Influence of Copolymer Composition and Curing on Toughness of Isotactic Polypropene Blended Together with Metallocene-EPDM and Ethene/Propene/Vinylcyclohexane Terpolymers

Abstract

Ethene/propene terpolymers containing either 1-vinylcylohexene-4 (VCHen) or vinylcyclohexane (VCHan) as termonomer component were prepared using MAO-activated rac-Me 2 Si(2-MeBenz[e]Ind 2 ZrCl 2 (MBI). Propene content was varied between 26 and 72 wt.-% with less than 1 mol-% termonomer incorporation. Blends containing 85 vol.-% isotactic polypropene (i-PP) and 15 vol.-% of the two EP terpolymer families were prepared by melt-compounding in a twin-screw kneader at 200°C to examine the role of sulfur-mediated crosslinking of the unsaturated EPDM terpolymer phase in comparison to the corresponding blends containing non-crosslinked saturated EP/VCHan terpolymers. The observed glass temperature (T g ) depression of the T g of EP(D)M phases with respect to the T g of the corresponding bulk EP(DM) was attributed to the presence of thermally induced stresses in both blend systems.
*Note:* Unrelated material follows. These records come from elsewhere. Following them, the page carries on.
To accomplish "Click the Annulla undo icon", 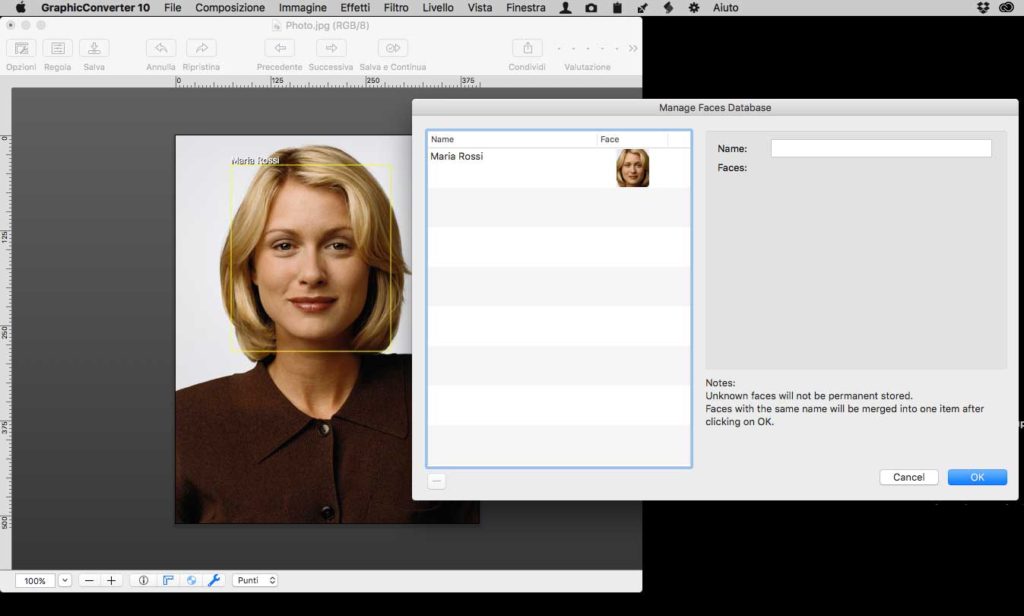I will click(160, 48).
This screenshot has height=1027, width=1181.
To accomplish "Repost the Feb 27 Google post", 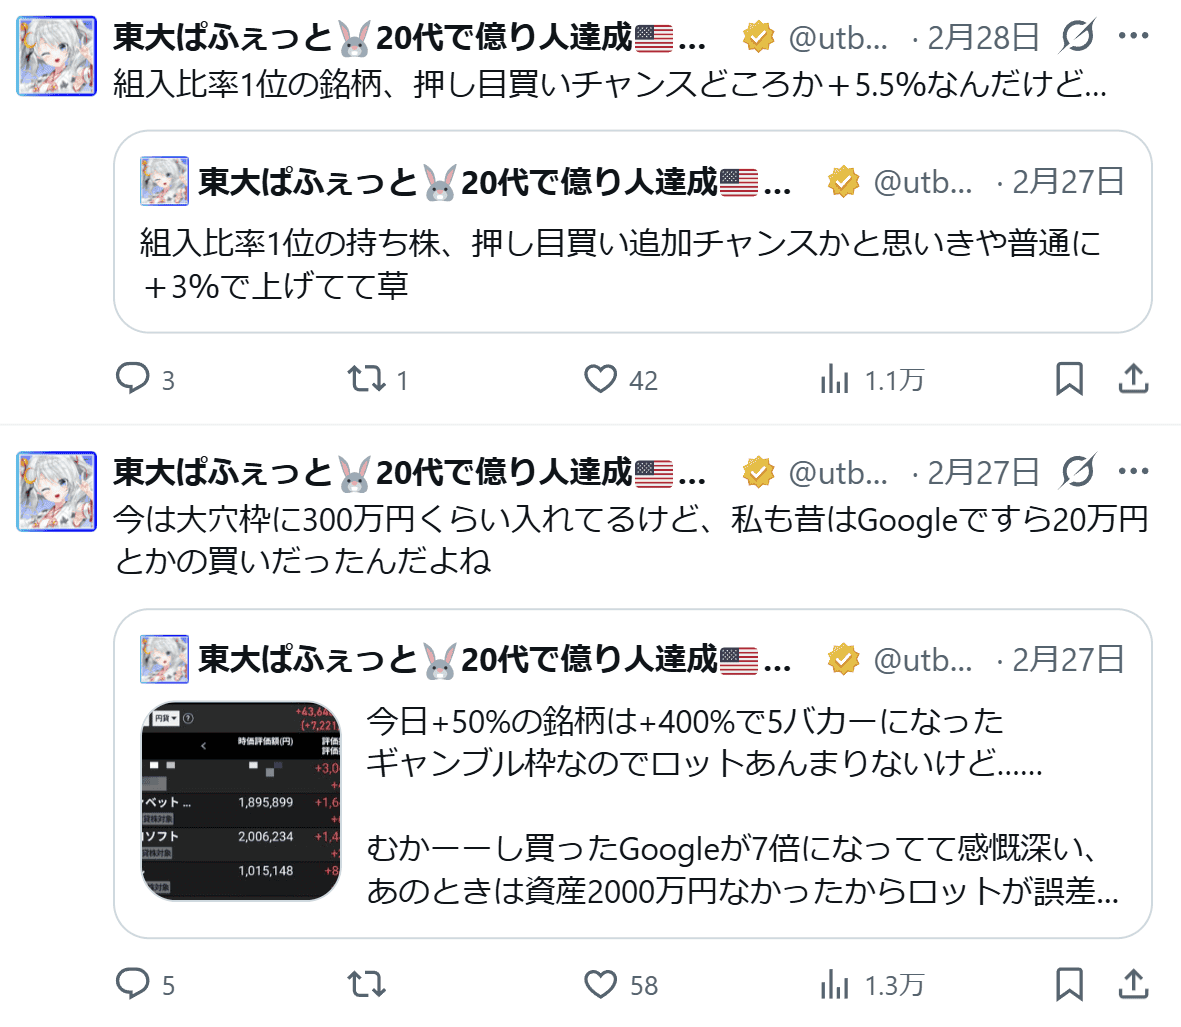I will [x=367, y=984].
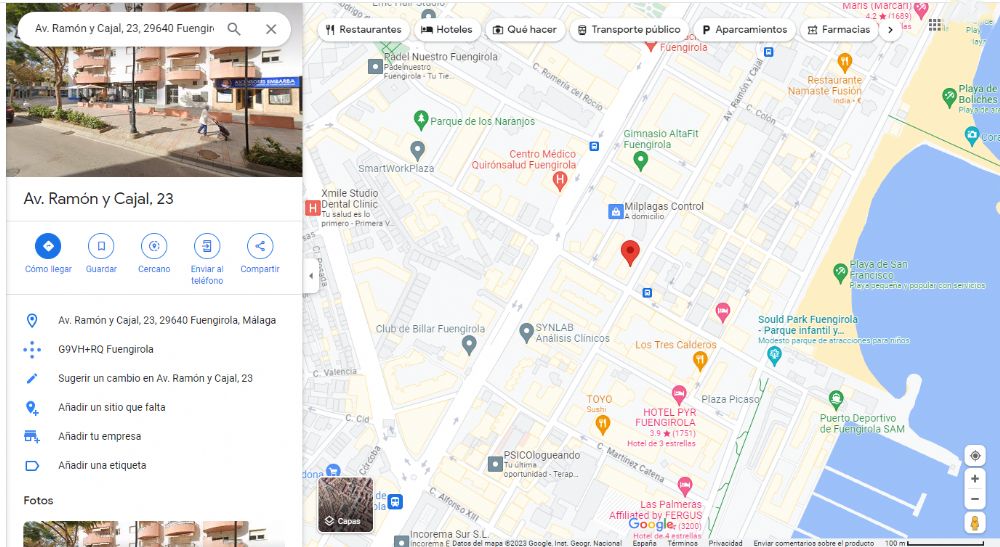
Task: Select the Hoteles filter chip
Action: pos(446,29)
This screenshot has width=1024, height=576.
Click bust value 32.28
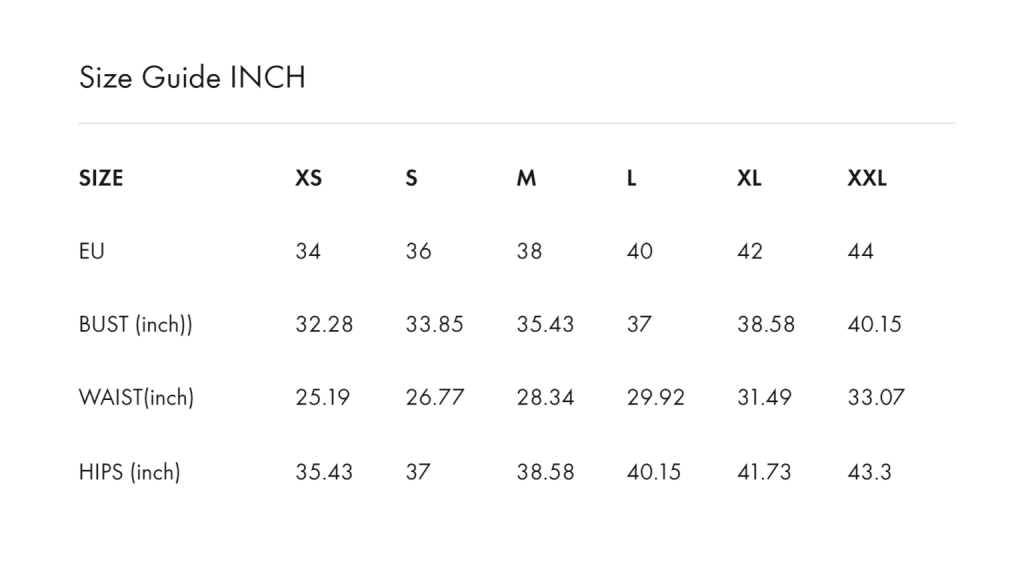point(324,325)
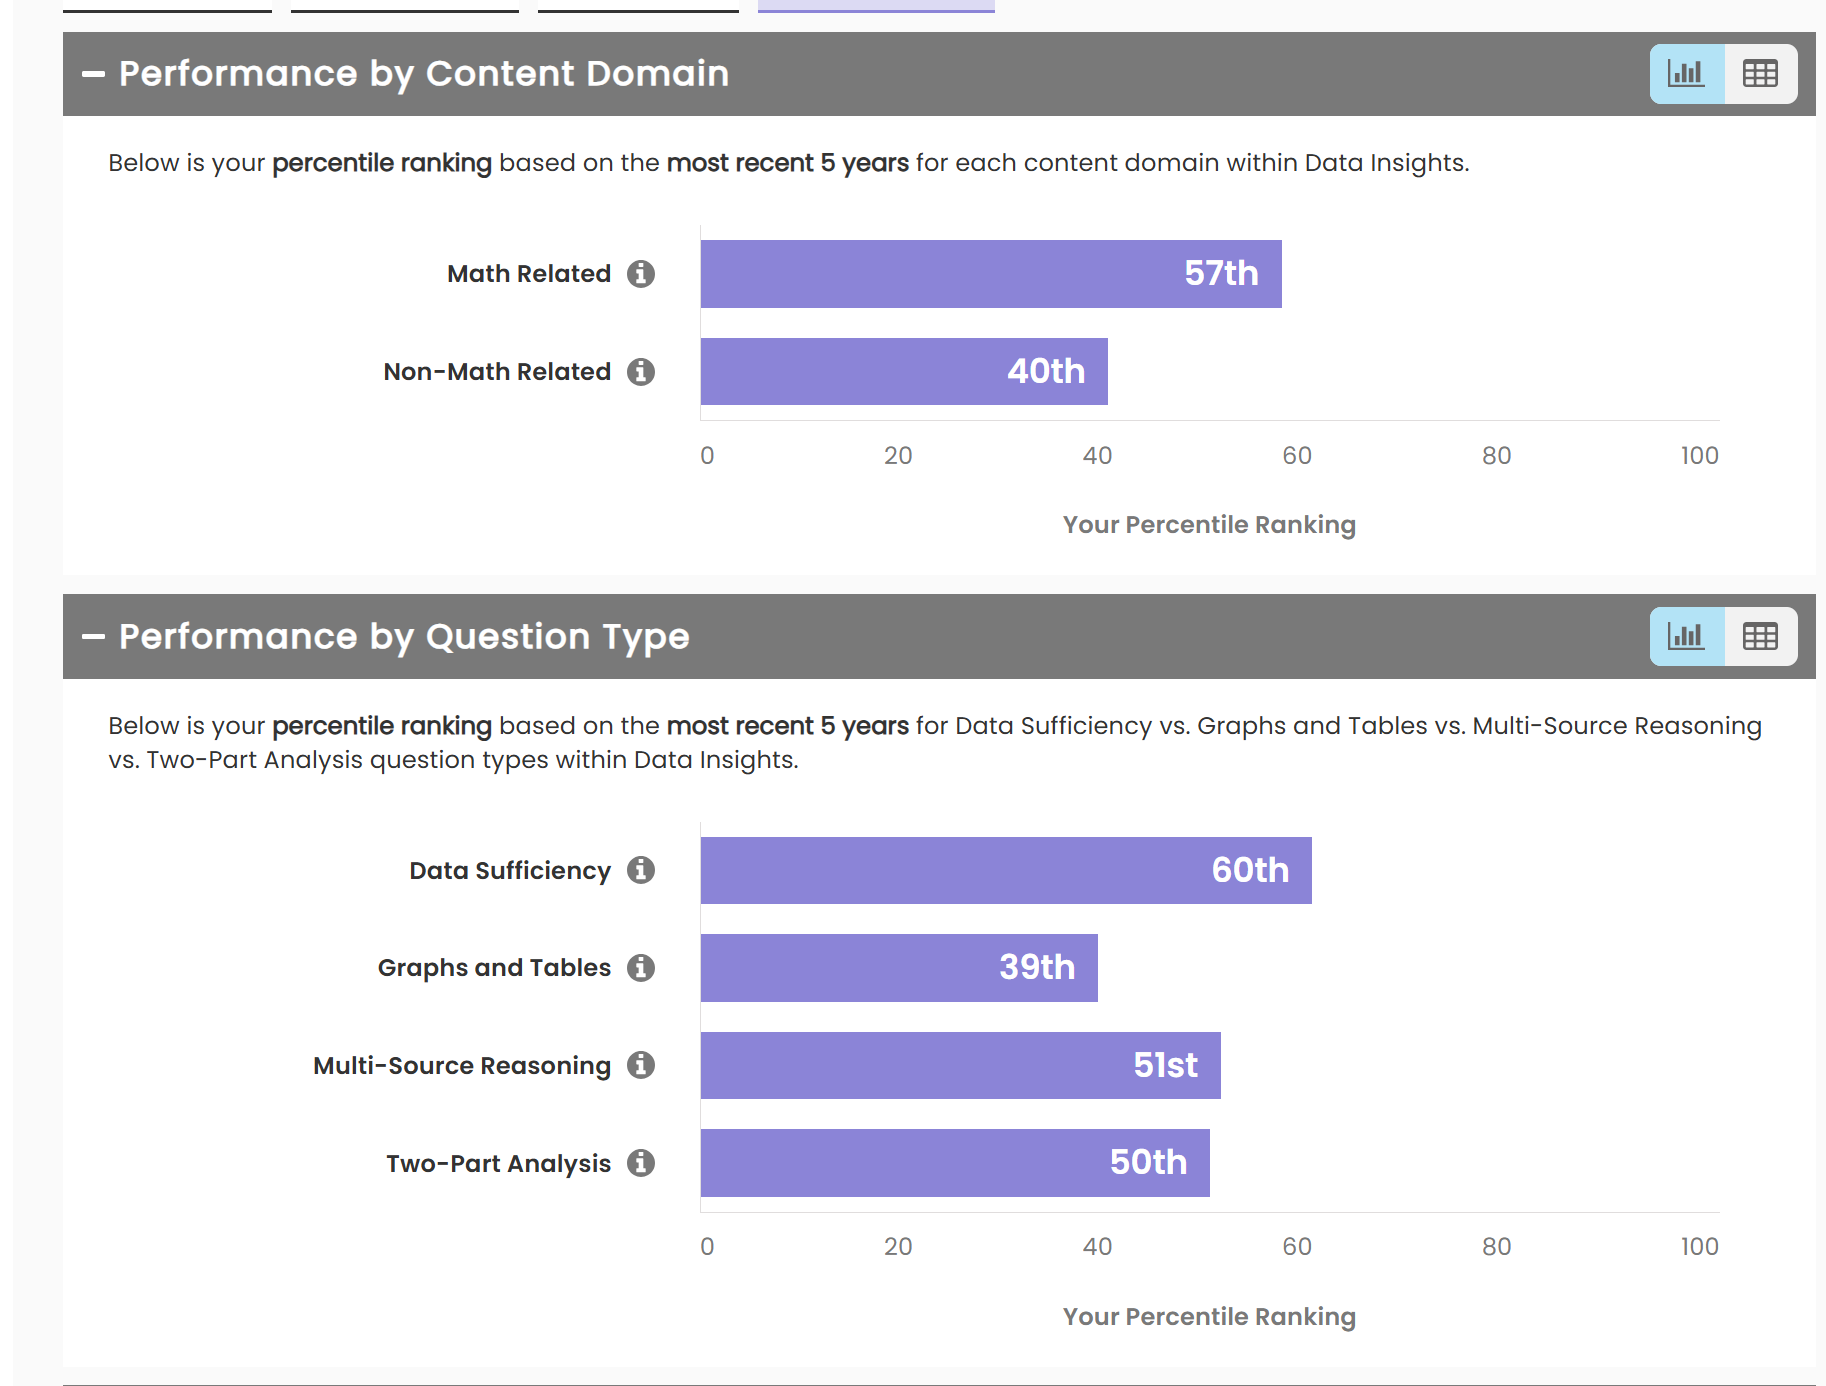Switch Question Type to chart view
The width and height of the screenshot is (1826, 1386).
tap(1687, 637)
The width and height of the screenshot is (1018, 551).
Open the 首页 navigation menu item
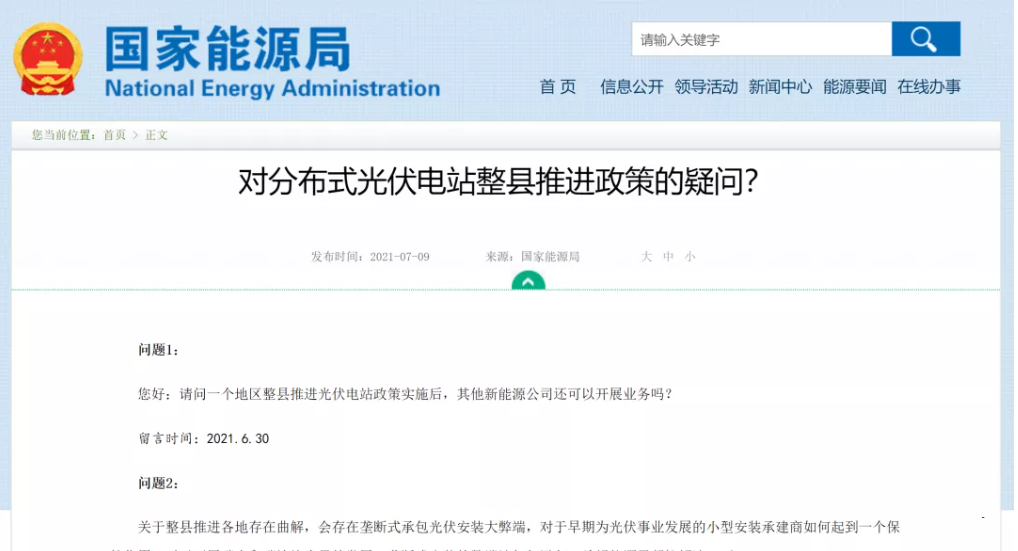[558, 87]
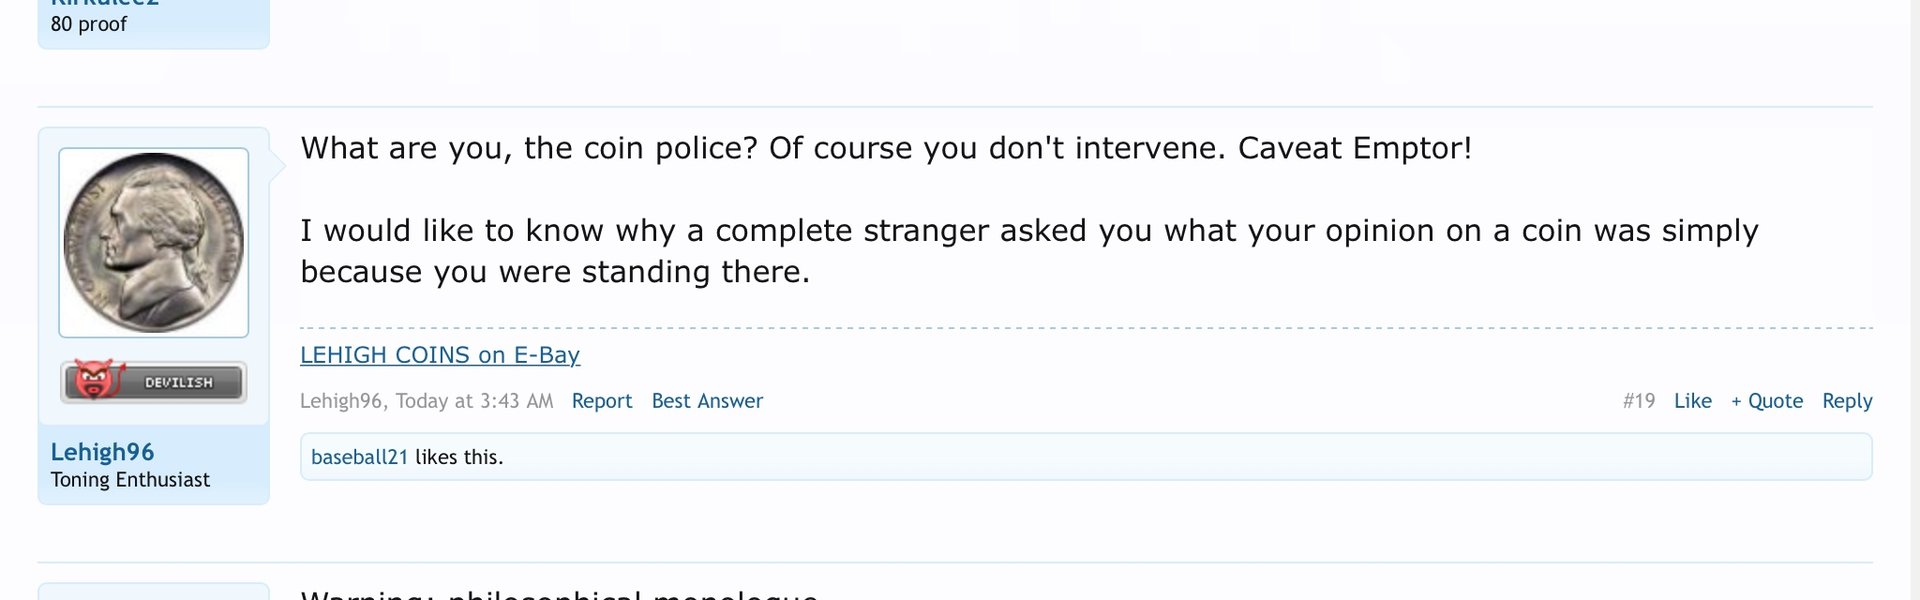Screen dimensions: 1920x600
Task: Click Lehigh96's coin avatar image
Action: tap(153, 242)
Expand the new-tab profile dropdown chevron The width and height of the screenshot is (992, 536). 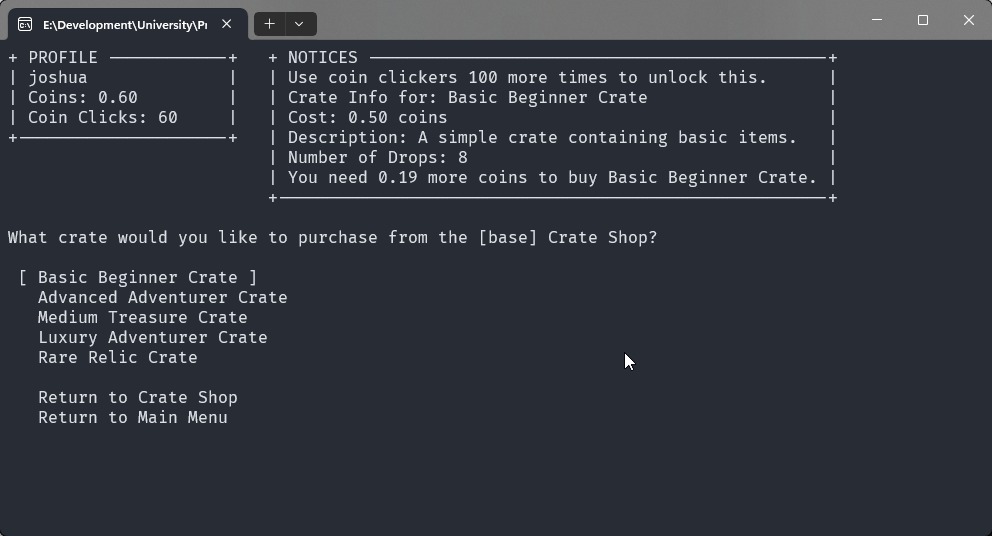click(299, 24)
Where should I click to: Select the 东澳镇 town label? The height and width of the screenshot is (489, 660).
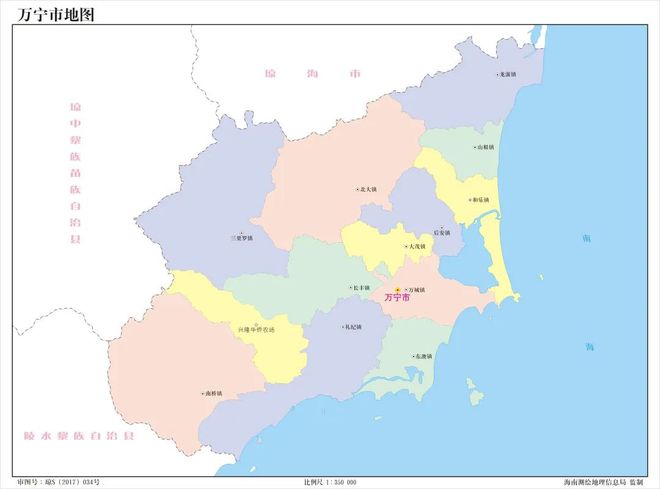422,357

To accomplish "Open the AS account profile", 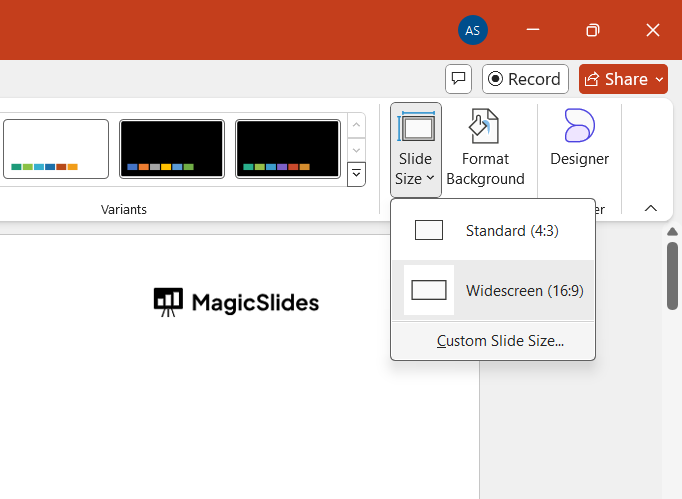I will coord(472,30).
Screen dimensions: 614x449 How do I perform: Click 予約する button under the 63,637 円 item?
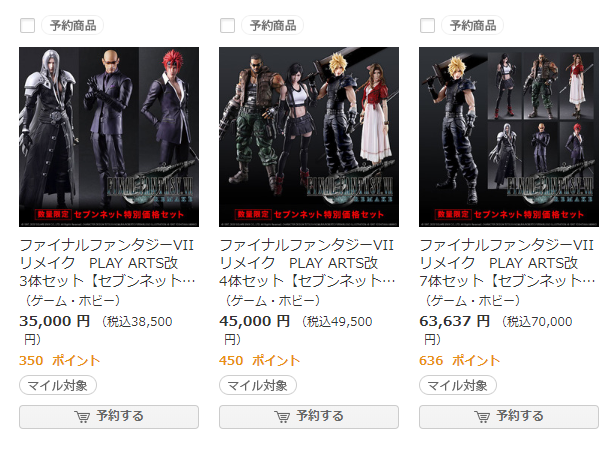[x=509, y=417]
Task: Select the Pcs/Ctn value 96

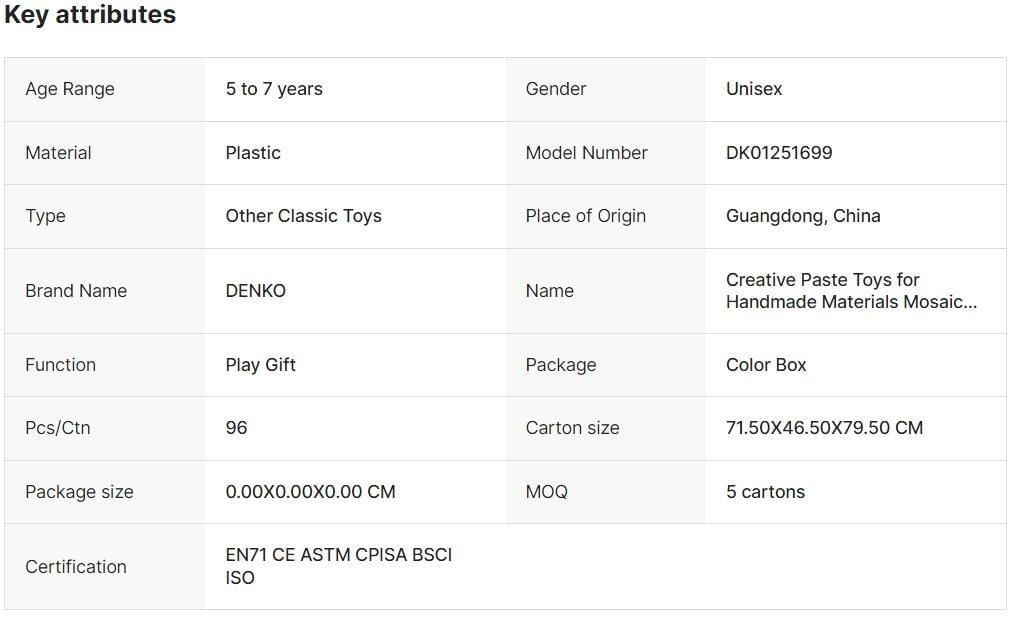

Blends of i-PP with crosslinked EPDM showed smaller T g depression with respect to those of iPP/EPM blends containing non-crosslinked EP and EPM dispersed phases. Morphology differences were detected for i-PP/EPM and dynamically vulcanized i-PP/EPDM blends by means of atomic force microscopy (AFM). The crosslinked i-PP/EPDM blends exhibited significantly improved low temperature toughness as compared to the corresponding non-crosslinked i-PP/EPM blends. Curing of the EPDM elastomer phase in i-PP/EPDM (85 vol.-%15 vol.-%) blends afforded significantly improved toughness/stiffness balance and a wider toughness window with respect to the corresponding i-PP/EPM and i-PP/EP blends without sulfur-cured rubber phases.